There is no test for Canine Atopic Dermatitis. Our vets diagnose it by ruling out other possible causes such as parasites, hormone conditions and other allergies.

Many skin diseases have a similar appearance, which can be challenging. Plus, atopy can also occur alongside other allergies such as Flea Allergic Dermatitis and Adverse Food Reactions, making the situation more complicated. Furthermore atopic dogs are more vulnerable to yeast or bacterial infections, which can be extremely itchy.

A diet trial is sometimes useful to determine if food is implicated. Our vets can give you more details on how to do this and whether you should. If your dogs signs are seasonal, it’s not likely to be caused by food. Food reactions are more common in dogs under 12 months old and as many as a third of cases will have gastrointestinal signs too.

Once a diagnosis of CAD has been made, there may be an option of further testing to find out what the allergen(s) is/are.

Is there anything I can do myself to help reduce the signs?

Early diagnosis and management is the key to try and prevent this condition causing chronic, permanent change to the skin and ears. If in doubt please talk to one of our vets.

You can try reducing exposure to the allergen, although this is rarely successful alone. Reduce house dust mites by vacuuming regularly, and washing bedding and toys at high temperatures to kill the mites. For grass allergies, keep grass short and wash the dog after exposure. For all cases, minimise exposure to fleas by using regular, effective, preventative flea treatments. If your dog has atopy, they are likely to also be allergic to fleas. Speak to one of the team for more information on preventative flea treatment.

What treatment options are there?

All sufferers and their symptoms are unique, and there is no one treatment that fits all. One of our vets can talk through the options tailored specifically to your pet. These may include:

Allergen-Specific Immunotherapy Treatment (ASIT)

After tests to find out what allergens are involved, these allergens are administered in very small amounts, increasing at each treatment, to a maximum dose. Most treatments are directed towards treating symptoms, no matter what the allergen is, so our vets can help you decide if this path would be useful for your dog.

Shampoos/cleaners and supplements

There are many shampoos on the market. Some are soothing, or anti itch, others help treat specific secondary infection, or remove allergens from the skin’s surface. Regular use of ear cleaners can help reduce the frequency of ear problems. One of our vets can help you choose a shampoo and/or ear cleaner for your dogs needs.
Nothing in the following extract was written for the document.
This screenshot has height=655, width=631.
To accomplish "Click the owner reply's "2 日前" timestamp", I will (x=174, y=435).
Essential fatty acid supplements may help improve the skin’s natural defenses and reduce the amount of prescription medication needed. More research needs to be done in this area, as the evidence base is weak, but there appears to be no harmful effects.

Medications.

There are a few different prescription ‘anti-itch’ tablets, used for both treatment and management. These medications are widely used for atopy, but thorough discussion with one of our vets is needed, to discuss the pros and the cons of each, with your own pets circumstances in mind. Creams and sprays are available, for certain circumstances.
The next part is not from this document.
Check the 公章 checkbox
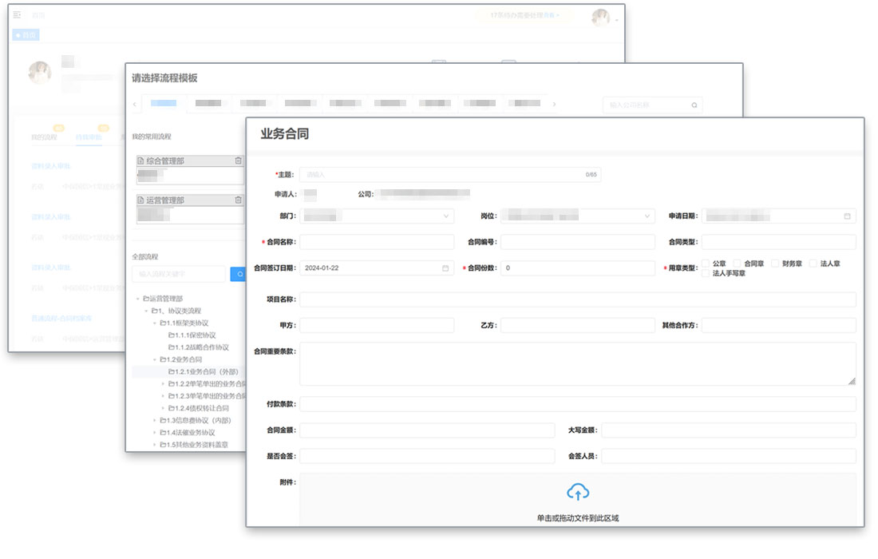 click(706, 264)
In summary atopy is an extremely common, lifelong allergy. It can be mild, but when more severe, it can really affect your pet’s quality of life, and be distressing to watch. As there is no cure, understanding this condition and preventing flare ups is key. Maintaining contact with us is important, so when flare-ups occur, we can act swiftly to make your pet more comfortable and prevent long-term permanent changes.